7. Their respect is earned through respect given to them and vice-versa.
Mutual respect is one of the most solid pillars in any relationship. It means trust. Respect is about letting each other be a complete person, with his or her strengths and weakness. It is not about control. It’s not about parental ideologies. Rigid ideologies have no place at a family table. It is never about putdowns.
Respect isn’t about agreeing with decisions, rather it is accepting that mistakes are made and they don’t define the people who make them. What defines us is our willingness to learn from them.
The well-being of each individual in a family is directly proportional to the well-being of the family as a unit. But it becomes a unit only when each member is equally respected.
8. If they are harmful, simply love them because they gifted you this life, nothing more and nothing less.
Nothing has a stronger influence psychologically on their environment and especially on their children than the unlived life of the parent.
— Carl Gustav Jung
Psychologically, for some people, a perceived wasted life is a trigger to act careless about their lives and those around them.

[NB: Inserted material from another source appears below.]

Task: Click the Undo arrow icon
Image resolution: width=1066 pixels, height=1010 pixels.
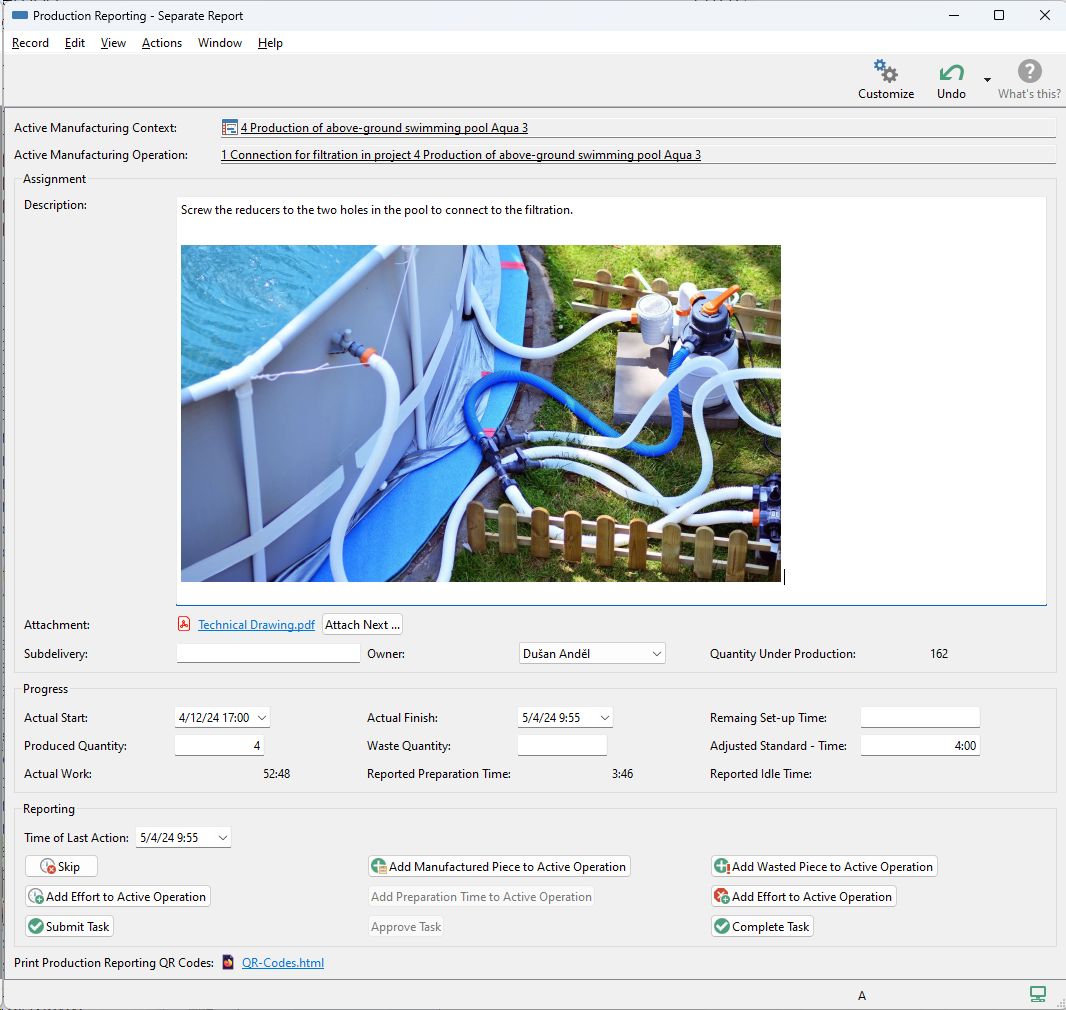Action: (951, 72)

Distance yourself from this kind of environment as soon as you can. It will be beneficial for both sides. You will better understand where harmful reactions came from — and forgive them eventually — when you look at it from the outside. With that being said, there’s one primordial premise I always try to keep in mind. Before you think your parents are harmful to you watch out if you are not disastrous towards yourself.

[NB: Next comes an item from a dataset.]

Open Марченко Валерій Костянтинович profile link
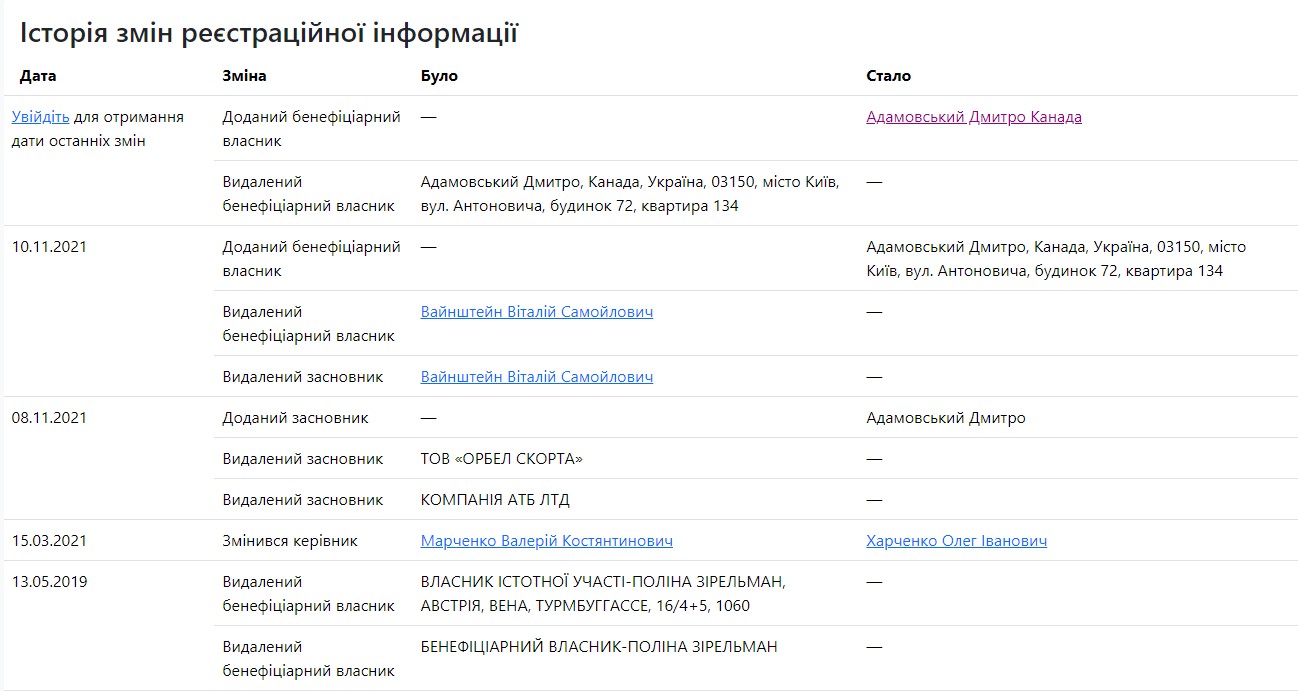The width and height of the screenshot is (1298, 691). pos(546,541)
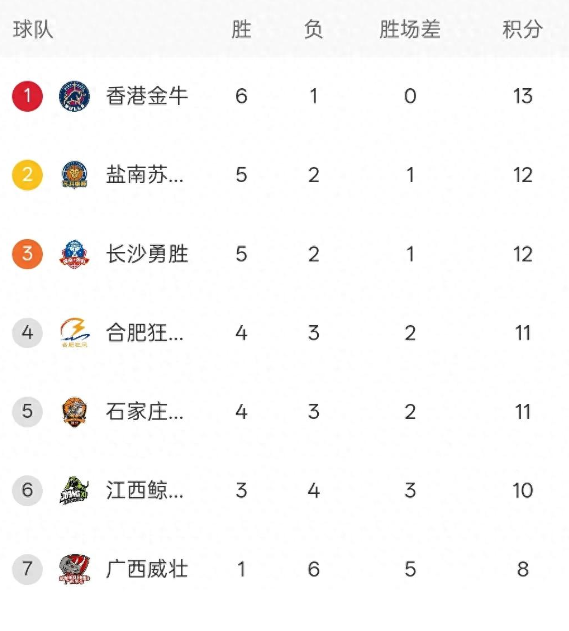Sort by the 积分 column header
The height and width of the screenshot is (631, 569).
coord(522,29)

9. Your parents are not the only parents you have.
Don’t expect to learn everything from your human parents. You have nature, culture, and other people you meet during your life. These are important agents of learning. Together these are also our parents’ parents. Pay attention to experiences and the lessons other people learned. Some have succeed where you can’t and have a full backpack of gems to share. Staying open to learning, from any source, is the best bet. Learning is omnipresent if you allow it to be.
At some point in life, the answers you’re looking for are no more in your parents’ house, that’s when maturity knocks at the door. It’s critical to break the baby chain and communicate through responsibilities.
10. They are secretly learning from you.
Parents rarely admit they’re learning from their children. I think it’s such an underrated subject for discussions between family members. It brings a sense of responsibility for your own actions because you know they have an impact on others’ life. This is powerful to me.
Ask your parents what’s the most important thing they’ve learned from you. I asked, and I was surprised by the humbleness streaming from them. You will be astonished by how much colorful your conversations can get.
Takeaway
A respectful discussion, even a mindful disagreement of opinion is really fine. What’s not anymore constructive is aggressively arguing. Fighting in such a context is a loss of self-control, an emotional overload. Learning improved communication skills is the key to making space for understanding and respect to emerge. Ultimately, family members love each other.
Love is free of obligation and responsibility. It’s self-sufficient. Responsibilities are all eventually embraced by you and what is left to share with parents is love and empathy which is enough for such relationships to be at their best. The goal is arriving to be a self-parent.
The greatest gift parents and children can bestow upon each other is to be a happy, fulfilled whole person.